The McCloskey's were also denied redress of the government by the USSC this week.
P.S. FR Rules require this "Conservative Brief" article to be placed in Bloggers section.
From just title read I thought it was an illegal doing the suing — good.
But after reading one sees this is VERY BAD for US citizens.
Damn the USSC.
After being abused myself as a young man by border patrol agents, I have had a bit of a problem with my attitude toward them since.
I’ve never had a positive interaction with border patrol. I’ve been held at the border and inland checkpoints several times and I’m as white as they come. Fortunately, each time I had my passport. They denied the validity of my military dependents’s ID card and my reserve ID card, claiming it doesn’t prove you are a citizen, which is true, but it does give reason to be in the US.
I’m not for open borders and I sympathize with border agents and their mission, but from my personal experience, many are less than kind.
“In other words, our government is beyond the reach of the people in our own courts.”
In other words, the USSC does not make laws.
I do not see anything that directly applies to that shooting.
Based on the utterly weird lethal wound she received, my first impression has always been that the Capitol Police Lieutenant accidentally pulled the trigger, which could have been charged as involuntary manslaughter.
The Supreme Court is the government. The idea that the government will consistently protect you against the government is insanely naive.
It is stupid to go after the individual agent and not the agency he worked for in this case CBP/DHS.
What boggles me is that a border agent roughed up a co-operating business owner because the agent screwed up. Then when the business owner complains to the agent’s superiors, the agent makes retaliatory complaints to DMV and the IRS and his superiors do nothing.
This is why law enforcement is held in such low repute. Stop tolerating the dickheads.
This is one I disagree with Thomas on.
He suggests thet while we do have some Constitutional rights, but if they are violated you lack redress in the courts for their violation unless Congress has said you can go to court over them. He points to a 1971 case which involved non-federal officers and a federal law that claims to “permit” suits for violation of Constitutional rights by such officers, and notes no comparable federal law has “granted permission” for such suits against federal offices.

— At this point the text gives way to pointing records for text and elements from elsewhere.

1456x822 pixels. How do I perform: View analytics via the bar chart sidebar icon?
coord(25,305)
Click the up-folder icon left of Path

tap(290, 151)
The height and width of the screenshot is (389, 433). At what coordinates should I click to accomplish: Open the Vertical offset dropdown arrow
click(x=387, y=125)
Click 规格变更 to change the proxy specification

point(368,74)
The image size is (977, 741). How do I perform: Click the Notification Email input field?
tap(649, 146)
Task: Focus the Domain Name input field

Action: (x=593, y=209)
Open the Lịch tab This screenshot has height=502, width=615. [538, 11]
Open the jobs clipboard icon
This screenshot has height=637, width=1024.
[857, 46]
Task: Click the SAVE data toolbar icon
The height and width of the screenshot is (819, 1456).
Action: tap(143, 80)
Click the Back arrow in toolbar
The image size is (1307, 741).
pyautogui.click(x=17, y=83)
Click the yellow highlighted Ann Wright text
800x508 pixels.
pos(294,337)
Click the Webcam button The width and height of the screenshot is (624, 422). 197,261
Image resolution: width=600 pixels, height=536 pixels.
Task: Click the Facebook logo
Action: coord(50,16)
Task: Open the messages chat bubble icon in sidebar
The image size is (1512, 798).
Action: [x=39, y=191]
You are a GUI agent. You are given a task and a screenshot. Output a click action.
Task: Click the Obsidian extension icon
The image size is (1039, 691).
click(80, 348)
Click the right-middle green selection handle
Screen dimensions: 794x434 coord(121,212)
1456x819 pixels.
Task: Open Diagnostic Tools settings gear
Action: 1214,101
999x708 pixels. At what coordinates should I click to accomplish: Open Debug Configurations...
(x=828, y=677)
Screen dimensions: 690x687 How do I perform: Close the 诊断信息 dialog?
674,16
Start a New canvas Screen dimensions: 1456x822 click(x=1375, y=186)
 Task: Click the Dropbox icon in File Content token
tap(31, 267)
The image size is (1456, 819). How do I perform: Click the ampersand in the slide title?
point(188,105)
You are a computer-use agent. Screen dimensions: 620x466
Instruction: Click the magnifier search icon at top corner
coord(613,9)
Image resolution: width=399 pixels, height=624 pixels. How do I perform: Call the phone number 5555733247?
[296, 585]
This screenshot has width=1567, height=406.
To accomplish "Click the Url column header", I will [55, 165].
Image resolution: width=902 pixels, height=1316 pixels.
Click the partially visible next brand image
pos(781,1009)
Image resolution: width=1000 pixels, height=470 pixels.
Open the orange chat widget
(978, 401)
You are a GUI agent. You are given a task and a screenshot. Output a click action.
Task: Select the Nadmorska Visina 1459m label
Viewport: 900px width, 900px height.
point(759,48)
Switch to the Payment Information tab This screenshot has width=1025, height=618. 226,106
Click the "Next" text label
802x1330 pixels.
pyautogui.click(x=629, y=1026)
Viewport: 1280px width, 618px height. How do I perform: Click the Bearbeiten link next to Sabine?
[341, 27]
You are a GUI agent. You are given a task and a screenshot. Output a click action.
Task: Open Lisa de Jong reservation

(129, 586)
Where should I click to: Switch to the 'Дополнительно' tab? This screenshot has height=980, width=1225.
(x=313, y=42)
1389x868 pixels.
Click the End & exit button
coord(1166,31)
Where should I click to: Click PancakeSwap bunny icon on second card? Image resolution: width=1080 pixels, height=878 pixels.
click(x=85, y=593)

I thought our rights came from the Constitution, not Congress, and even Congress cannot abridge them nor deny our place in court when it does.
Will Scotus release their Roe ruling just as Congress goes live with their sham wow show?
Was this on a qualified immunity defense?
Because qualified immunity can only be broken if there exists a ruling, in the governing Federal Circuit, that the behaviour the government acted engaged in, violated an already established Constitutional right when it occurred.